Tuesday, March 31, 2015

What is a Shaggy Dog Story?

You ask, "What is a shaggy dog story?" and this brings to mind the years I spent as a janitor in a pickle factory. These were extraordinary pickles, the world's largest, cultivated in vats the size of zeppellin sheds and salted by cascades of water the size of Niagara, drawn from the nearby sea. As you can imagine, the combination of salt and pickle matter led to some challenging clean-ups, and in this I was aided by a series of books written by Marceau de Savon, famed cleanser to royalty and hygiene-advisor to the stars. The books were first-rate, as all the reviews testified (even Gore Vidal was impressed), but their great limitation became evident when I failed to discover the word "pickle" in the index. To make a long story short, I was forced to improvise, and eventually learned that the best way to clean up the residue of a pickle factory was to use the leftover dough from the hamburger bun factory next door.

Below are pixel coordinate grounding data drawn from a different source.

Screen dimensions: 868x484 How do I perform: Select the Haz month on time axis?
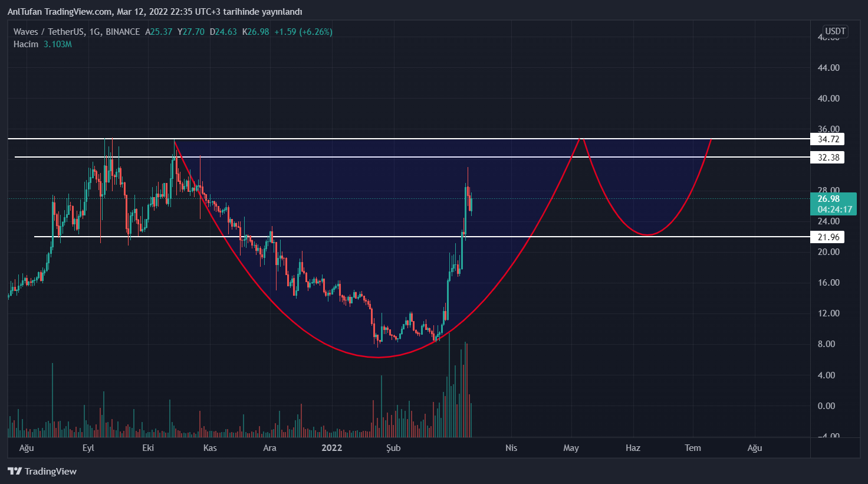(x=633, y=448)
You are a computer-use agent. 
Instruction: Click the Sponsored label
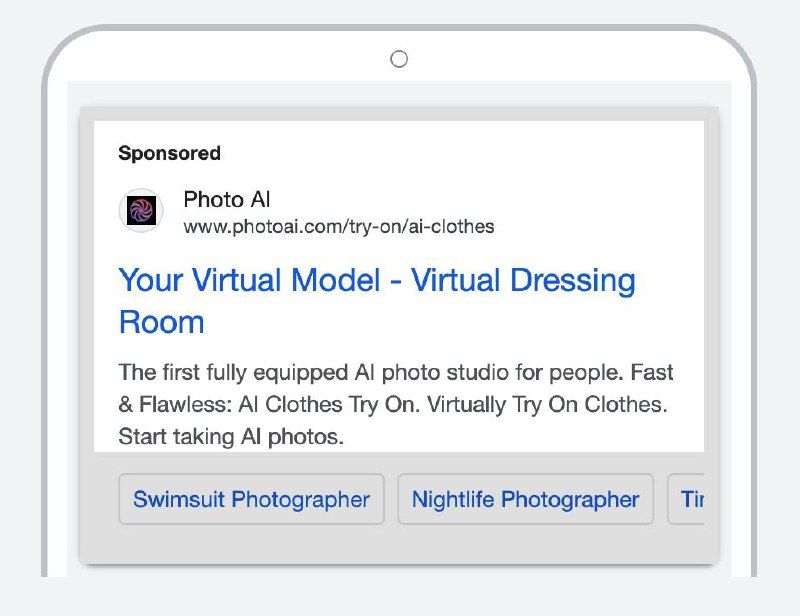169,153
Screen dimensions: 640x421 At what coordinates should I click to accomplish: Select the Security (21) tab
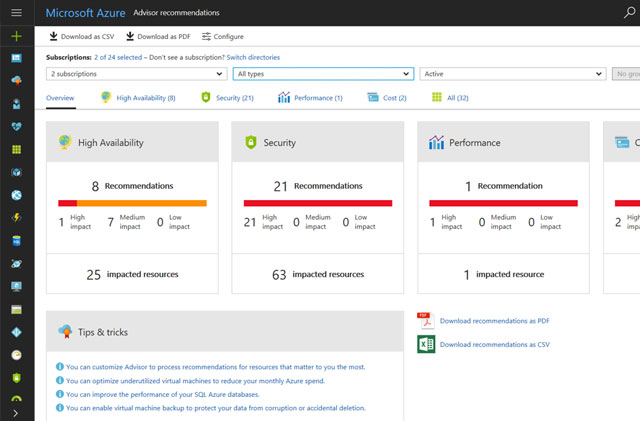tap(227, 98)
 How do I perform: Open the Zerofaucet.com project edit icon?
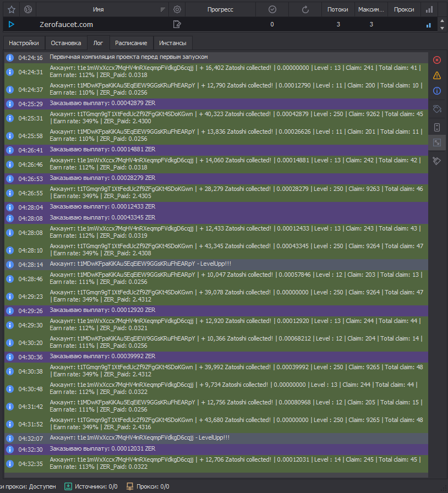click(x=177, y=24)
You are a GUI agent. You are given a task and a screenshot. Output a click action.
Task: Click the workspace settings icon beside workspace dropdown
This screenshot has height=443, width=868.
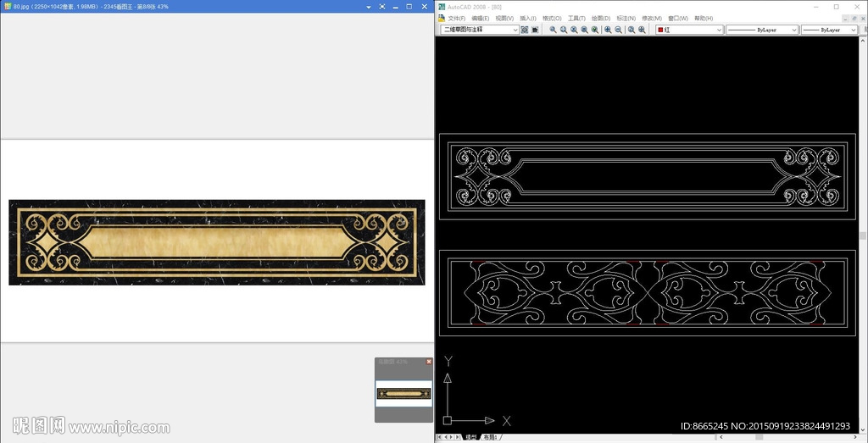(525, 30)
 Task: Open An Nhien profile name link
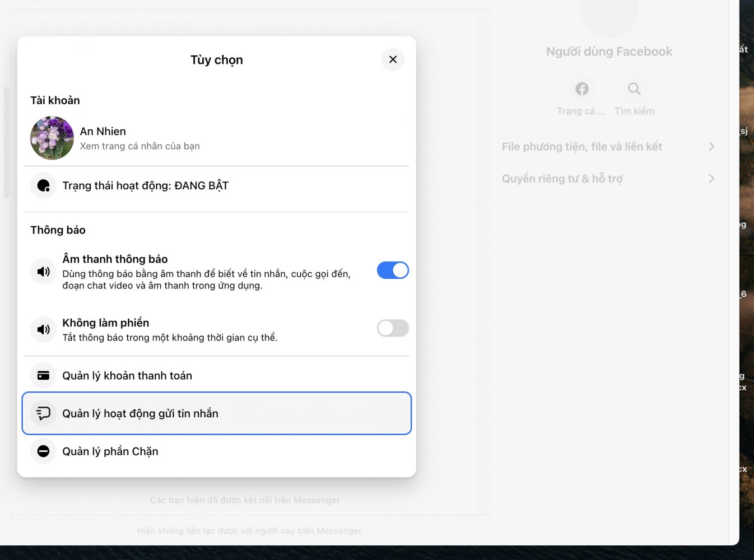pyautogui.click(x=103, y=131)
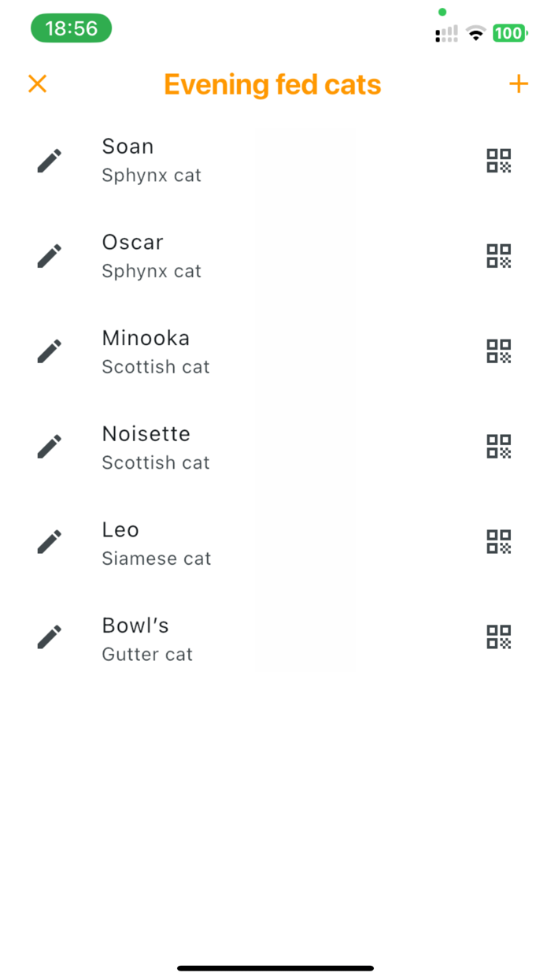The image size is (551, 980).
Task: Edit Soan's details with the pencil icon
Action: pos(49,160)
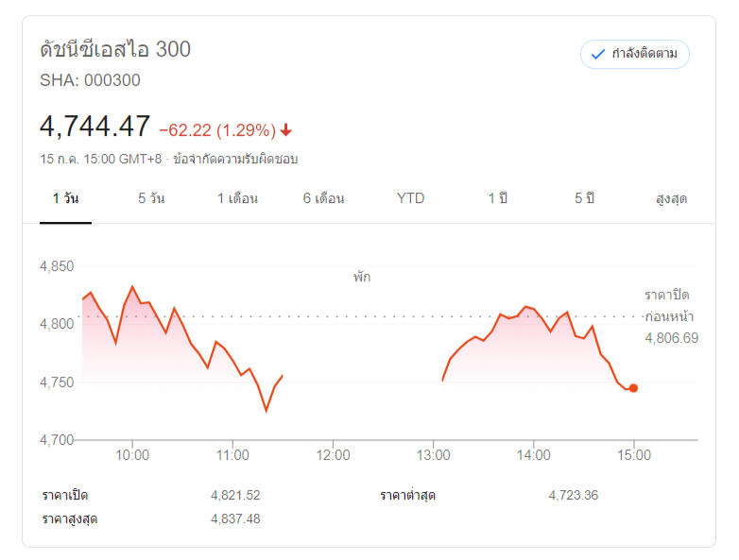
Task: Select the สูงสุด max range tab
Action: (x=671, y=198)
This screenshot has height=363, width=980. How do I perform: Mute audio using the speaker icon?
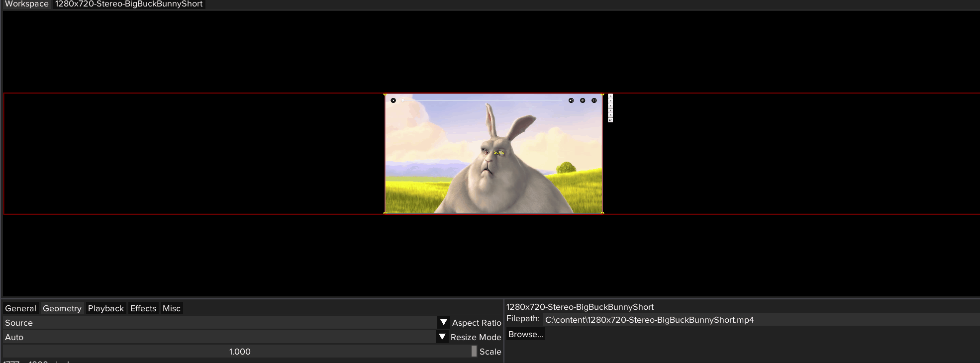click(571, 100)
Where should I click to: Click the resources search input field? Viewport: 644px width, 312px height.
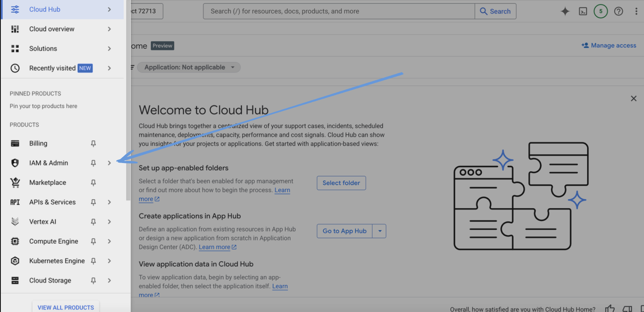(338, 12)
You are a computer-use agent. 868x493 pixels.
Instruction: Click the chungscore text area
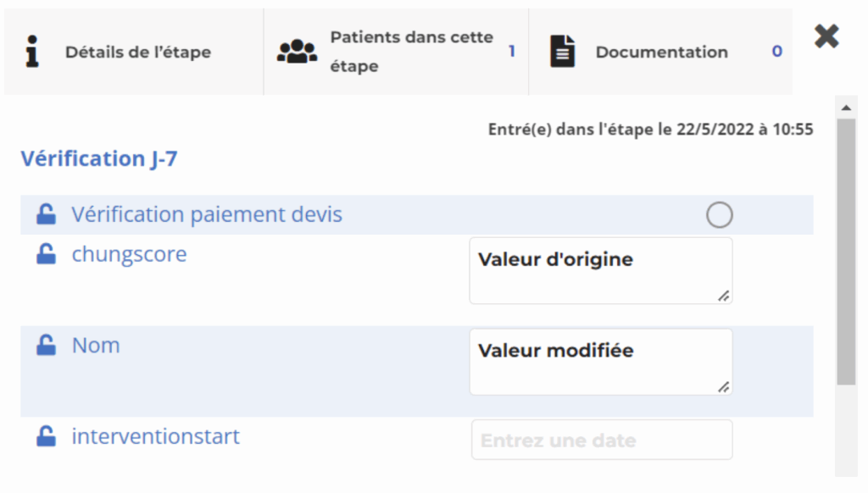(600, 270)
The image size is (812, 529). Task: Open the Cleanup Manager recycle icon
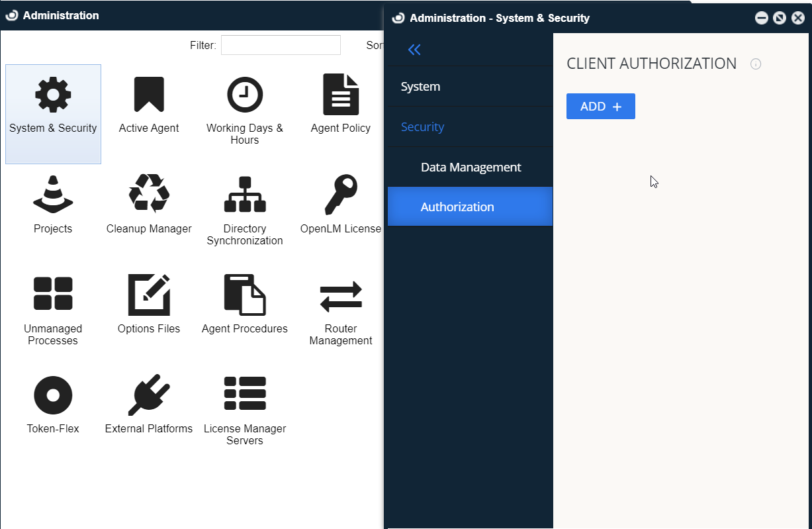[149, 193]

But to answer your question --  I've no idea.

Thursday, March 12, 2015

With Razor Eyes

Sometimes I stare at what I've typed, and wonder how James Blish, Damon Knight, or Joanna Russ would have torn it apart. Then I understand that I can only go forward if I read with razor eyes.


Monday, March 9, 2015

To The Darkling Sky By Die-Lon Drive!

Yesterday, the pharmacist called me "Monsieur DIE-Lon."

Her mispronunciation embarrassed her, but I thought it was a great, forceful name. I'm going to scream it out the next time I leap from a skyscraper and soar into the starry welkin.

Wednesday, March 4, 2015

Revision

I love to revise.

Writing a first draft can be like hurtling down a mountainside, on a bike without brakes; but revision is the quiet contemplation of sound, rhythm, and meaning, the calm quest for the right words.

All the same, I can't enjoy a meal before I cook it.

Wednesday, February 25, 2015

Escape Does Not Work



From "Books," by Joanna Russ, in The Magazine of Fantasy & Science Fiction, November 1979:

It isn't the realists who find life dreadful. It's the romancers. After all, which group is trying to escape from life? Reality is horrible and wonderful, disappointing and ecstatic, beautiful and ugly. Reality is everything. Reality is what there is. Only the hopelessly insensitive find reality so pleasant as to never want to get away from it. But painkillers can be bad for the health, and even if they were not, I am damned if anyone will make me say that the newest fad in analgesics is equivalent to the illumination which is the other thing (besides pleasure) art ought to provide. Bravery, nobility, sublimity, and beauty that have no connection with the real world are simply fake, and once readers realize that escape does not work, the glamor fades, the sublime aristocrats turn silly, the profundities become simplifications, and one enters (if one is lucky) into the dreadful discipline of reality and art, like "The Penal Colony"....
There is no pleasure like finding out the realities of human life, in which joy and misery, effort and release, dread and happiness, walk hand-in-hand.

We had better enjoy it. It's what there is.